Laki-laki yang kupanggil Paman mengulum senyum. "Kamu tamu, Elektra. Berdandanlah yang cantik. Dan rantai gelang itu gunakan di lenganmu karena aku yakin akan ada pemeriksaan senjata."

Aku mengangguk, mulai paham.

"Lee akan memberimu senjata tambahan begitu ada kesempatan. Untuk Zeus, kita tahu keahliannya menyimpan senjata dalam tubuh. Tugas dimulai jam sembilan malam, bersiap-siaplah kalian!"

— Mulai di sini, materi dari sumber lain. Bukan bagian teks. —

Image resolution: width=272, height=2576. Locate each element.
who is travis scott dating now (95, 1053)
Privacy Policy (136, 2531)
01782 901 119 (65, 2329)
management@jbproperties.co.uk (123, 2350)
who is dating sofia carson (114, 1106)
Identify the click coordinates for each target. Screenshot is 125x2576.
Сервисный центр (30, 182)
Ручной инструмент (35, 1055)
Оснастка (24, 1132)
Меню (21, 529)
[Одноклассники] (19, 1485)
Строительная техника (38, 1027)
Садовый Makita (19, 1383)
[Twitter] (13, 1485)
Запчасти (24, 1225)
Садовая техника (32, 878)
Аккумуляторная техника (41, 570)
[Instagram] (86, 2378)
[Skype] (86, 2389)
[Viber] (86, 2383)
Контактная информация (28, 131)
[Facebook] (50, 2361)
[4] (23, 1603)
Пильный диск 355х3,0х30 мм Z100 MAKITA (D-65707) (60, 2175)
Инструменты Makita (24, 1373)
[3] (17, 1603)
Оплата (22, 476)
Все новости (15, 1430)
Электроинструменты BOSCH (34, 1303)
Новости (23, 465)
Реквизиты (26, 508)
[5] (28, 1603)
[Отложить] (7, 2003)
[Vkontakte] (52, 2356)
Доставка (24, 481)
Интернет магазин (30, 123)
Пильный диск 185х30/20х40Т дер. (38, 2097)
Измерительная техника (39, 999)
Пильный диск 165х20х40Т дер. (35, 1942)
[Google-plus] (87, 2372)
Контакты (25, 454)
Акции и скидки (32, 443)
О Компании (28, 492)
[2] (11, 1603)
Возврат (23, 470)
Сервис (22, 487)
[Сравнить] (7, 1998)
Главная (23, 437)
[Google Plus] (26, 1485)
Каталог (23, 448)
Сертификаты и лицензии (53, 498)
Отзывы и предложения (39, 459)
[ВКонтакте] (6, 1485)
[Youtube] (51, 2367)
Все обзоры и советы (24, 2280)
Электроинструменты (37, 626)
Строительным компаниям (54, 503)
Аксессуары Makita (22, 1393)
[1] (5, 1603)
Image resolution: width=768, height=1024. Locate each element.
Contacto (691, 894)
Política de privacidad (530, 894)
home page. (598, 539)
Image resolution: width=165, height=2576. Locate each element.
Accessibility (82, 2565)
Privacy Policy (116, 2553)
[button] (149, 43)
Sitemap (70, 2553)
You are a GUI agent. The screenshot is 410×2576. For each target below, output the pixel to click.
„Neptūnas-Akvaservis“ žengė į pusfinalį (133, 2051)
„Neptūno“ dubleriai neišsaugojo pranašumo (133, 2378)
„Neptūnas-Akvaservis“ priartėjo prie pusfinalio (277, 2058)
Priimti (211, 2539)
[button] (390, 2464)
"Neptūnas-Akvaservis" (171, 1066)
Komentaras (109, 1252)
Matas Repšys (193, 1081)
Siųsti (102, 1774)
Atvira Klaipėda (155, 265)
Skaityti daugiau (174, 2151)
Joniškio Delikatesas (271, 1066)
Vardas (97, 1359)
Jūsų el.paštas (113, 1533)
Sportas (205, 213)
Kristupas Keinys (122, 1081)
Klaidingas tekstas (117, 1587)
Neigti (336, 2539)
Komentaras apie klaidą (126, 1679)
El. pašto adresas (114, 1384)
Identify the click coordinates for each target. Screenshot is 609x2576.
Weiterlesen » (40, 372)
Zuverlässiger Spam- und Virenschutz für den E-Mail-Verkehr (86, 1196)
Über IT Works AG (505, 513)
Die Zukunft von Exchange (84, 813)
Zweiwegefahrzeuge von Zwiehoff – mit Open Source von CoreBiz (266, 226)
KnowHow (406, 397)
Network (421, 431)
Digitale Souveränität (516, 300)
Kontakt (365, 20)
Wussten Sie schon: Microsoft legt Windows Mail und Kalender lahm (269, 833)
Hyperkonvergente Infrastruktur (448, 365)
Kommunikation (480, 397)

Menyerang rumah Tuan Kim dan menghabisi anak buahnya. Sisakan orang-orang yang tak berdosa dan menyamar sebagai tamu. Malam ini akan sangat panjang untuk kami. Aku menatap Zeus yang tersenyum nakal saat melihatku keluar dari kamar ganti dengan gaun merah menyala selutut dan gelang rantai dari emas melingkari lengannku hingga ke siku.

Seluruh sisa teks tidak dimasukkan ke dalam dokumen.